Dans mon premier livre, je faisais appel à la petite fille que j’étais et je trouvais cela très facile de voir les choses avec le regard d’une enfant. Je n’arrivais pas à abandonner l’idée pour le deuxième tome. Utiliser ces personnages était comme une évidence. J’ai beau avoir 36 ans, je suis la somme de tout ce que j’ai été et j’ai l’impression d’être toujours en dialogue avec cette enfant de six ans. D’ailleurs cela rejoint mon travail puisque je fais beaucoup d’illustration jeunesse !

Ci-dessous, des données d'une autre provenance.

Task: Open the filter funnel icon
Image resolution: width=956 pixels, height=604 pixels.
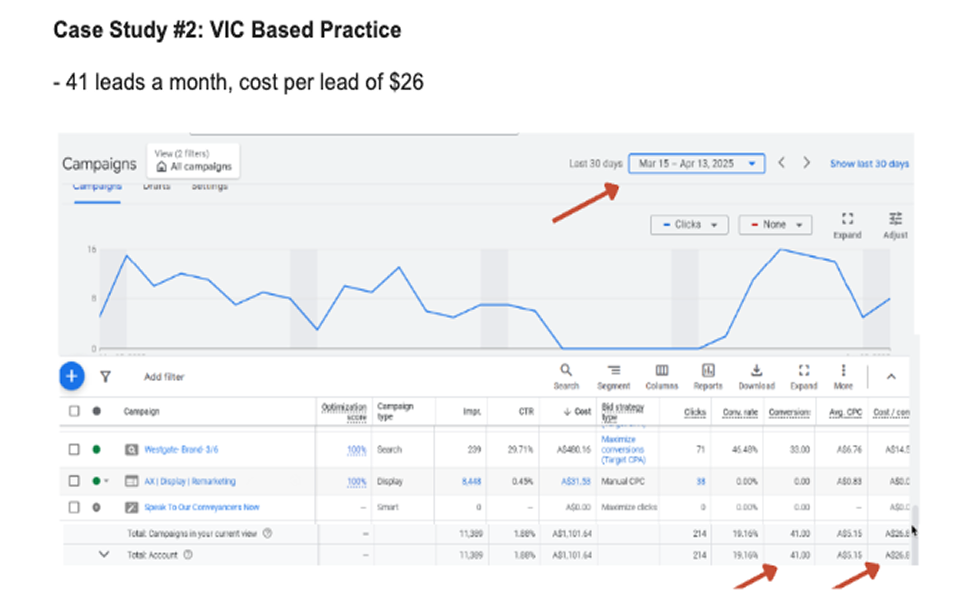Action: click(105, 377)
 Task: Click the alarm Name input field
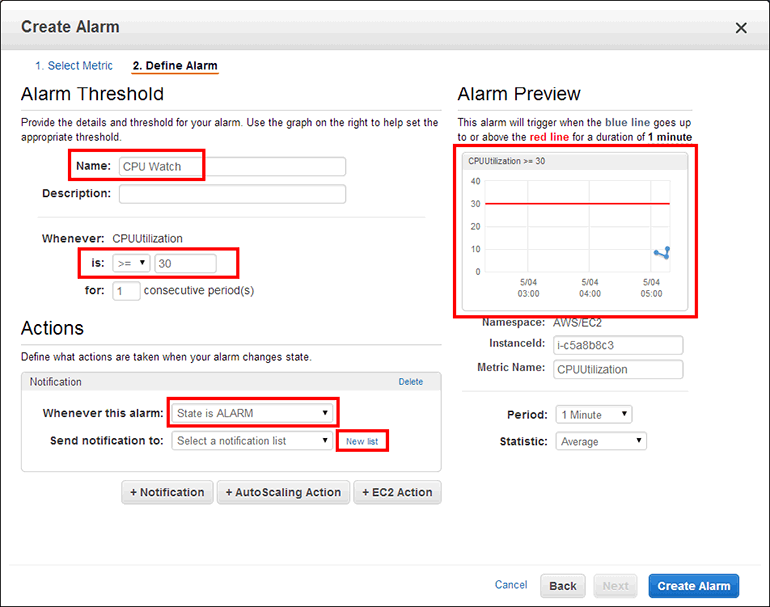tap(232, 167)
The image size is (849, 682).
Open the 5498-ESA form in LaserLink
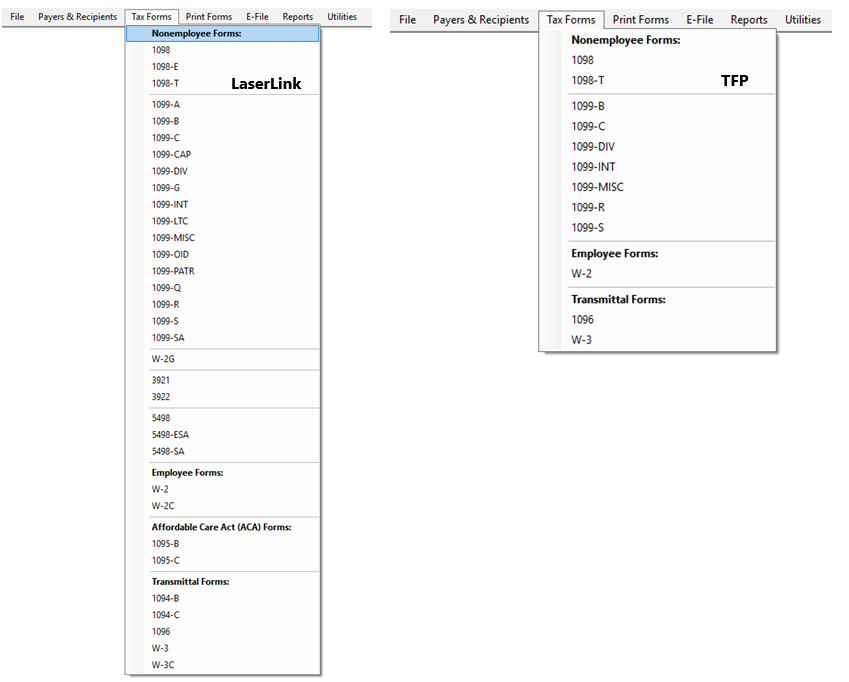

De ce dialogue naît une réflexion sur la manière dont la société a changé entre notre adolescence dans les années 90/2000 et aujourd’hui. Ces conversations portent notamment sur ton éveil à des sujets comme l’écologie. Pourquoi avoir voulu insister sur cette évolution, dont tu parles avec beaucoup d’humour ?

Je n’étais pas non plus inconsciente quand j’étais petite, sûrement parce que j’ai eu une éducation à la chinoise, proche de la nature. Mon père dessinait beaucoup de paysages et j’étais très attachée aux animaux, au végétal, donc j’étais plutôt proche des enjeux écologiques. Mais en parallèle, je viens de Hong Kong, une ville très consumériste où les gens achètent beaucoup de choses. La ville est en développement et il y a un désir de faire comme les Occidentaux, de se prouver que l’on est riche en achetant beaucoup. Petite fille, j’adorais tous les jouets et gadgets. Mes valeurs ont tellement changé que c’en est presque violent, je suis passée d’une personnalité à l’autre en me demandant ce qu’il restait de celle que j’étais. Aujourd’hui, plutôt que de me dire que je suis une autre personne, je préfère me voir comme un mélange des deux, avec mes contradictions.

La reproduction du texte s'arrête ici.